А у Аси ревность пришла тихо.
Она не кричала. Не требовала, чтобы Дамир немедленно вычеркнул Веру Соколову из прошлого, из телефона, из документов, из памяти Тамары Петровны, которая помнила чай без сахара. Не заставляла её подозревать, что Вера пришла не с долгом и информацией, а за тем, что когда-то могло стать её жизнью. Нет. Всё было гораздо взрослее, а потому неприятнее. Ася понимала, что Вера не враг. Понимала, что женщина из прошлого не унизила её ни словом, ни взглядом. Понимала, что Вера принесла важный след — Андрея Климова, человека из службы безопасности Лебедевых, возможного свидетеля того, как за Еленой Андреевной следили до смерти, как Рустам искал второй пакет, как Лариса могла войти в эту историю намного раньше, чем стала “заботливой” хозяйкой чужого дома.

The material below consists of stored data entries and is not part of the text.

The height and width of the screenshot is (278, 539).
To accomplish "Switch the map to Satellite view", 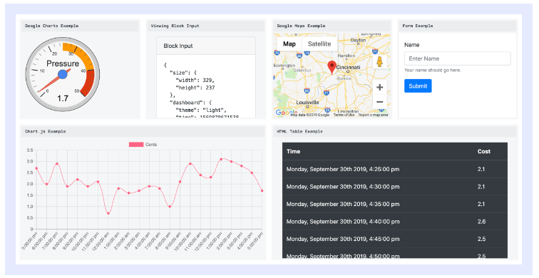I will [319, 44].
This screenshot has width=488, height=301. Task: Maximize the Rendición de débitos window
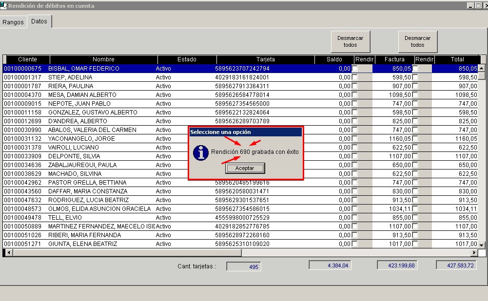(x=478, y=5)
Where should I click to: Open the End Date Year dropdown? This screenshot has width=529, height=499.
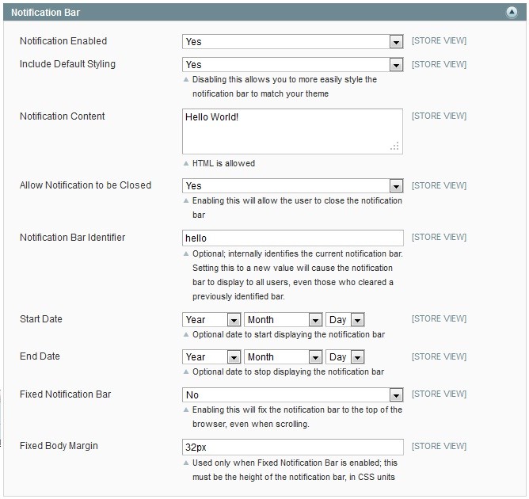tap(211, 357)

Понимала — и всё равно внутри болело.
Не от недоверия к Дамиру. И это, пожалуй, было самым обидным. Было бы проще, если бы она могла сказать себе: я ревную, потому что боюсь, что он выберет Веру. Но она не боялась этого всерьёз. Вера была слишком умна, чтобы играть в Милану; Дамир был слишком прям, чтобы прятать подобное за “расследованием”; между ним и Асей после всех этих ссор, угроз, поцелуев, разговоров о смерти, жизни и границах уже не было той пустоты, куда легко входит чужая женщина с красивым прошлым.
Болело не поэтому.
Болело потому, что Вера знала его до.
До лесного дома. До закрытого крыла. До портрета Рустама с сухими цветами. До репутации Отморозка. До банкротства, поддельных подписей, аварийной земли, Кравцова, Орлова, сообщений с угрозами и трупных брачных приложений. До того, как Дамир научился спрашивать “можно?” так, будто этим вопросом удерживает себя от превращения в чужого тюремщика. До того, как в его голосе поселилась привычка ждать удара даже в благодарности. Вера знала человека, у которого, возможно, ещё не было этой постоянной внутренней войны между защитой и контролем, между яростью и осторожностью, между желанием спасти и страхом снова не успеть.
Ася получила его после.
Не остаток, нет. Она уже слишком хорошо понимала, что человек не вещь, чтобы мыслить такими словами. Но всё же — после. После катастрофы. После обвала. После того, как в нём многое сгорело, окаменело, искривилось, стало опасным даже для него самого. И боль была не в том, что Дамир когда-то мог принадлежать другой женщине. Он никому не принадлежал — это Ася чувствовала лучше многих. Боль была в том, что все женщины вокруг словно имели право на его прежнюю жизнь. Вера — на его почти спокойное прошлое. Милана — на обещанную роль невесты, от которой отказалась, когда та не блестела. Даже Лариса и её круг — на старые договоры, через которые распоряжались судьбами Воронцовых и Лебедевых. А Ася вошла в эту историю тогда, когда дом уже рычал тишиной, брат был мёртв, мужчина считался испорченным товаром, а брак начался как подмена за семейным столом.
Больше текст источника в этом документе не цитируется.